REQUIRED WORK :: Line by line, check the data for the string "handle" and state how many lines have it, nothing more.

[Stored data]
──────
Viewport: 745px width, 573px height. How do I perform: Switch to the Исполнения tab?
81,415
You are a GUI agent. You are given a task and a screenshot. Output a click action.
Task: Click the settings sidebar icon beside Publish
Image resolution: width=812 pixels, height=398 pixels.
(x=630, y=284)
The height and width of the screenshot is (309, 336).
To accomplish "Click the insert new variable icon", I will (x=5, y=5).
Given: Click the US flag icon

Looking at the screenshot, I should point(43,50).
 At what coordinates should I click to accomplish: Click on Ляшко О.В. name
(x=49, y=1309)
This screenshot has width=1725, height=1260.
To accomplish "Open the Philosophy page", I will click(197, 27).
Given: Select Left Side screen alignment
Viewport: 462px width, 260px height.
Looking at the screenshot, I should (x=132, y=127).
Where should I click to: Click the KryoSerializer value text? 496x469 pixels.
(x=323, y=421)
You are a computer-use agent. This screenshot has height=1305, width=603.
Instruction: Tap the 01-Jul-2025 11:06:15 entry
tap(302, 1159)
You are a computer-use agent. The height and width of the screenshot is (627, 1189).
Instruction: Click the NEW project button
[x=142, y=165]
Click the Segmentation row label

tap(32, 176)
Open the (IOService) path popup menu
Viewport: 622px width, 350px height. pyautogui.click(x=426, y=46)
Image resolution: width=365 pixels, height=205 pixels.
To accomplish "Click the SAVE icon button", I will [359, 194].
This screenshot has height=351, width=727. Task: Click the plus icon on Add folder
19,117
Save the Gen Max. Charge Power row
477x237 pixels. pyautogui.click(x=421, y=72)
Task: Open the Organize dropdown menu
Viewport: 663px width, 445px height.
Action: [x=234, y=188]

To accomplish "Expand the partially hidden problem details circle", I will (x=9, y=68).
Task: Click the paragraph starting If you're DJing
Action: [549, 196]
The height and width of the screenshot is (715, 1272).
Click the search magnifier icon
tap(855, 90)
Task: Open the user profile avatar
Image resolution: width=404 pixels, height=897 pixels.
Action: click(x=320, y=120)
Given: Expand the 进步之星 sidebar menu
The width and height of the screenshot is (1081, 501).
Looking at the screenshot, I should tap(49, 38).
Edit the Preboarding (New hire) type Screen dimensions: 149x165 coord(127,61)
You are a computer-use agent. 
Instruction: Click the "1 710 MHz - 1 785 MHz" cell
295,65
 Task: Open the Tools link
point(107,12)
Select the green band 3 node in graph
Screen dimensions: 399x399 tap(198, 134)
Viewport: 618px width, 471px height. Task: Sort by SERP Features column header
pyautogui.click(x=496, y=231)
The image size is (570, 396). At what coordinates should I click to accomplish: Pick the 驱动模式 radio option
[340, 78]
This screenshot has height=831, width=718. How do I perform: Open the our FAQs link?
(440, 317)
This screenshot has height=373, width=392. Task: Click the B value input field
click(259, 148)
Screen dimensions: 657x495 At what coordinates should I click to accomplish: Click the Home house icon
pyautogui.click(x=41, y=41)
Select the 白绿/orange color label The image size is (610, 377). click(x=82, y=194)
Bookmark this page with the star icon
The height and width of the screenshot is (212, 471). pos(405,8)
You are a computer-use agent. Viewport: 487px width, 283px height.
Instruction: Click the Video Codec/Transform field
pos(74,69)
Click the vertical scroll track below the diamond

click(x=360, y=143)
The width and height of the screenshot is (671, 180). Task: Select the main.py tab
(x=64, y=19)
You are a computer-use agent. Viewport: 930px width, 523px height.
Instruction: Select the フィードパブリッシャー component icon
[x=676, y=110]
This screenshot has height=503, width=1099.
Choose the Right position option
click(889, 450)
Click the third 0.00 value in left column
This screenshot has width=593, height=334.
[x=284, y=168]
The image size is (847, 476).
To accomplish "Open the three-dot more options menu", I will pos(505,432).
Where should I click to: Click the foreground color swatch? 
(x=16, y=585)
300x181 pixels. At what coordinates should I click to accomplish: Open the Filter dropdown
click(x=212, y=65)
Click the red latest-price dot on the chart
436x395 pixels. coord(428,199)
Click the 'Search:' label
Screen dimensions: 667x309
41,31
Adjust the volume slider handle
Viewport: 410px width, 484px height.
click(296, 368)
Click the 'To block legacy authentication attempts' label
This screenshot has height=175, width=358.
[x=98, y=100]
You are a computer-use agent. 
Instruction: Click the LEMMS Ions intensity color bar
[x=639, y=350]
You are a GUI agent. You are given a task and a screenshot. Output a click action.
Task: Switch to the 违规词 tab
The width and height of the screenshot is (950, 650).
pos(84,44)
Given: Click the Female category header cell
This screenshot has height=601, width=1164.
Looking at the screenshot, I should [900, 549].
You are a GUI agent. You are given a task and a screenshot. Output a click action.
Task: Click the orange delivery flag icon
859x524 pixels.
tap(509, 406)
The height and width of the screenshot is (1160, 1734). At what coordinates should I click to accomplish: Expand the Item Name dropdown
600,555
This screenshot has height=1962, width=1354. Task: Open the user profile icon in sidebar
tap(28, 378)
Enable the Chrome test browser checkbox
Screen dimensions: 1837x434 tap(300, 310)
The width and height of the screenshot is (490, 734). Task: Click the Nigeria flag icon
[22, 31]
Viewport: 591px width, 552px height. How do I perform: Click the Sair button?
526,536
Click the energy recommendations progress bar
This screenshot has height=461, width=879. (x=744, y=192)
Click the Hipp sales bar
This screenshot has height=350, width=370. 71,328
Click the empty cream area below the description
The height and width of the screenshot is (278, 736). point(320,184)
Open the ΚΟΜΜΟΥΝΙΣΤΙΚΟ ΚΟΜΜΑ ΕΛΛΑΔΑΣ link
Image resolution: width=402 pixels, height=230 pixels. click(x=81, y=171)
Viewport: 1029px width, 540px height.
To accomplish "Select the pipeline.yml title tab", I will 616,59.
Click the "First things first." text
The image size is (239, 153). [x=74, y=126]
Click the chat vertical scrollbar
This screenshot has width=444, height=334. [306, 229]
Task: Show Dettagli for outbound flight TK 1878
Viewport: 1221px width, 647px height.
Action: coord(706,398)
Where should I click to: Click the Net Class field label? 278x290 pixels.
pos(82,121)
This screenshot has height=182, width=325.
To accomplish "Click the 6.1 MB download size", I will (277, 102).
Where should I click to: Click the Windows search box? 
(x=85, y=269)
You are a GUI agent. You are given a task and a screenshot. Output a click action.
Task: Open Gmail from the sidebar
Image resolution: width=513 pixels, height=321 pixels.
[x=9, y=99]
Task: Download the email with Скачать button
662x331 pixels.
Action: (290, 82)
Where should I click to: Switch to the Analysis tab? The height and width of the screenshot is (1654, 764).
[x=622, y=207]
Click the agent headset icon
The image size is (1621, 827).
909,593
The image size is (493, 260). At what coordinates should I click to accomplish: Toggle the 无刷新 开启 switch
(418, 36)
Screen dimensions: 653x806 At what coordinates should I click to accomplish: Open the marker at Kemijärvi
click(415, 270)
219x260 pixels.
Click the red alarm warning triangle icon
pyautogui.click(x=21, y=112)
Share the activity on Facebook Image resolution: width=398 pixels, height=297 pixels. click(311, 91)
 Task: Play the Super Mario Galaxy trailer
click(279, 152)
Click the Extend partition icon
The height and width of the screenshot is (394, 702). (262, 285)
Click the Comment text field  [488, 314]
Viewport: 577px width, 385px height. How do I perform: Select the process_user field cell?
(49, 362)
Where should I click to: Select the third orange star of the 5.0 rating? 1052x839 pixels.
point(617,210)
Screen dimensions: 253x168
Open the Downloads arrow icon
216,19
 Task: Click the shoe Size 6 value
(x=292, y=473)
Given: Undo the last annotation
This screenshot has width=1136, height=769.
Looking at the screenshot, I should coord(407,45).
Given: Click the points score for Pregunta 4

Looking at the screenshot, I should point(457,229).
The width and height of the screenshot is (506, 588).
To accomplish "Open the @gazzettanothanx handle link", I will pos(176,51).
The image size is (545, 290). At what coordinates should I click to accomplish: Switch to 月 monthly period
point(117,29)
──────
TASK SOLUTION :: 2